É evidente que tanto para a URSS quanto para a Rússia liberal-democrática contemporânea, esses detalhes políticos do destino pessoal de Martin Heidegger não contribuíram para sua compreensão adequada e encorajaram um viés de seletividade notórios a respeito de suas ideias e textos (em primeiro lugar, os das décadas de 1930 e 1940).

A Fortuidade dos Sucessos

Por todas essas circunstâncias, Heidegger é para nós hoje uma grandeza quase desconhecida. Se há algo lógico naquilo que foi escrito sobre ele em russo ou na forma como foi traduzido, então isso é, provavelmente, uma coincidência acidental ou uma imitação feliz. Os russos são muito bem-sucedidos na imitação: muitas vezes podemos reproduzir facilmente o que não entendemos de forma alguma e o que permanece interiormente estranho para nós. Nisso está a plasticidade de nossa cultura.

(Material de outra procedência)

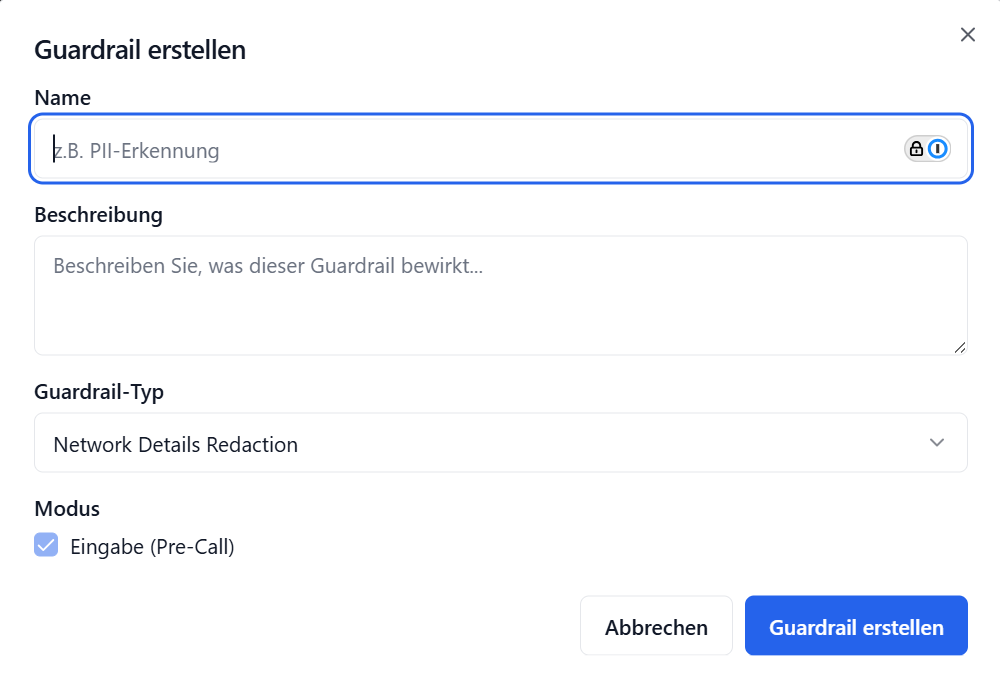The image size is (1000, 685).
Task: Click the Guardrail-Typ label
Action: click(97, 391)
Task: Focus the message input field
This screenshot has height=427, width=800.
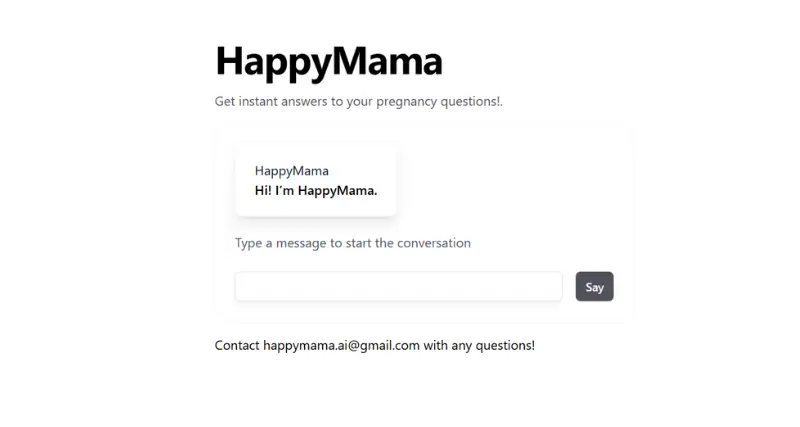Action: tap(398, 287)
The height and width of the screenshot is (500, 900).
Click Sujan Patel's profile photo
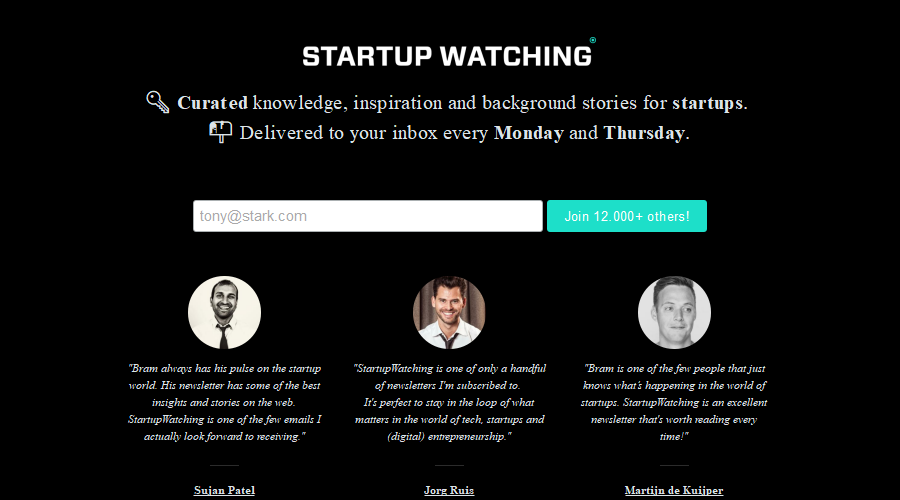click(224, 313)
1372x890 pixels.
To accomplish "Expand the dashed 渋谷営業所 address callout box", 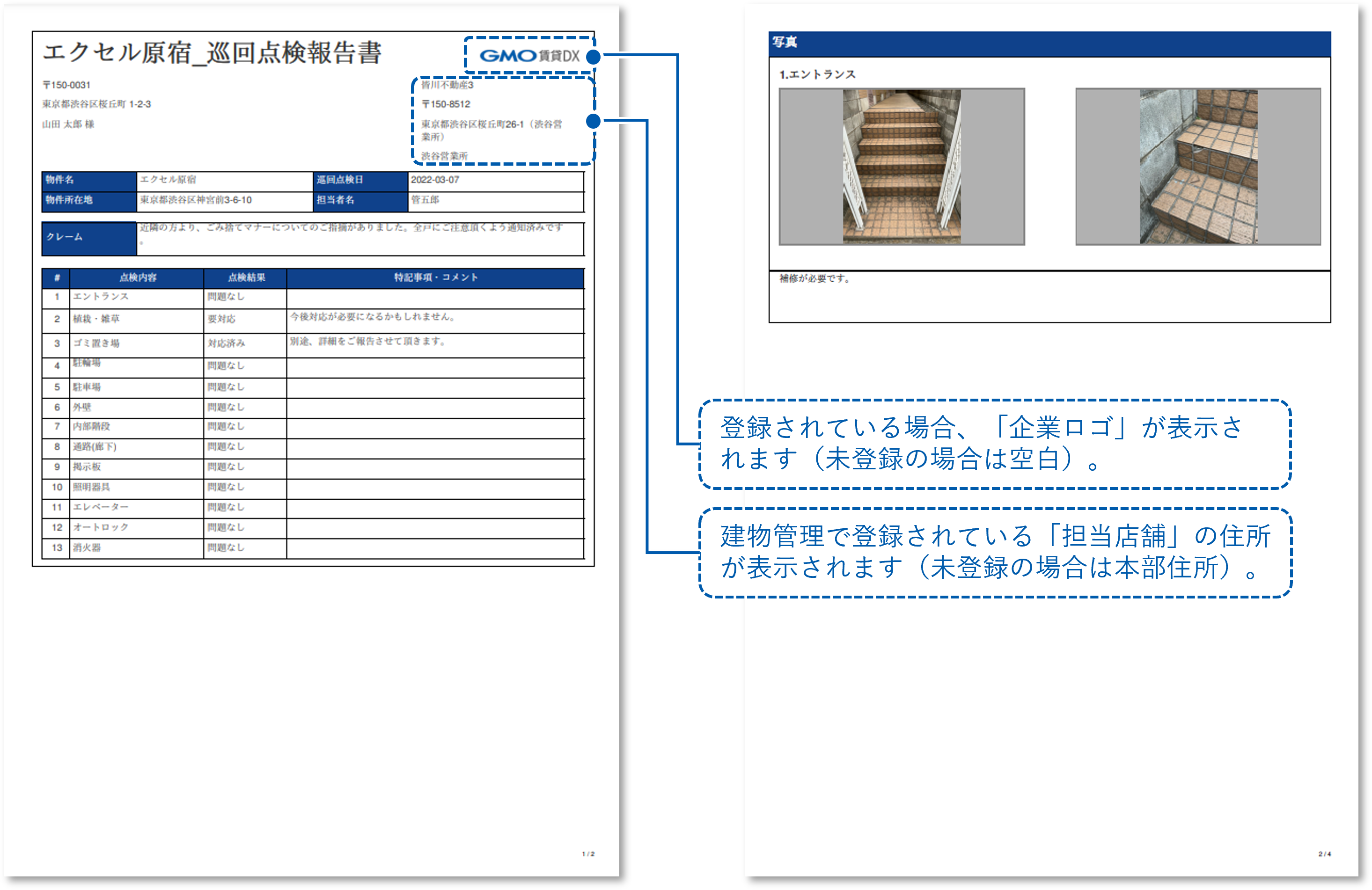I will pos(503,121).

Mas mesmo a tradução automática e mecânica dos textos de Heidegger para o russo pode, em casos raros, produzir um resultado divertido. Existem muitos sucessos entre os heideggerianos russos. Mas, uma vez que sem uma compreensão preliminar de Heidegger, seja no original, seja por meio de traduções adequadas nas línguas europeias, é impossível distinguir o sucesso do fracasso, seria mais útil colocar diante de si a tarefa de construir tudo a partir do zero. Os construtores sabem que é mais caro, leva mais tempo e levanta problemas adicionais para reconstruir um prédio em ruínas do que demolir o antigo e erguer um novo a partir do zero.

Isso é o que está sendo oferecido àqueles que se interessaram, acidental ou conscientemente, pela figura e pela filosofia do maior dos pensadores, Martin Heidegger.

E assim, na medida em que não conhecemos Heidegger, proponho-me a fazer uma viagem em direção a Heidegger, para tentar aproximar-nos dele, à semelhança de Yevgeny Golovin (aliás, um dos primeiros e mais profundos especialistas em Martin Heidegger na Rússia) propôs “aproximar-se da Rainha da Neve” [5].

O Filósofo como [uma] Identidade

Heidegger, como já mencionamos, pensa e se apresenta exclusivamente na corrente e na estrutura da filosofia da Europa Ocidental. Esta observação é extremamente importante para a determinação precisa da posição do pensamento heideggeriano. Por maior que seja a tentação de considerar Heidegger o tipo religioso (como muitos de seus pesquisadores fazem), por mais que o paralelo entre Heidegger e os tradicionalistas com suas críticas à civilização ocidental contemporânea possa sugerir, devemos deixar de lado tanto quanto possíveis semelhantes comparações e, num primeiro momento, familiarizar-nos com Heidegger naquele contexto a que ele pertencia e queria pertencer e no qual ele próprio compreendia o seu lugar e significado.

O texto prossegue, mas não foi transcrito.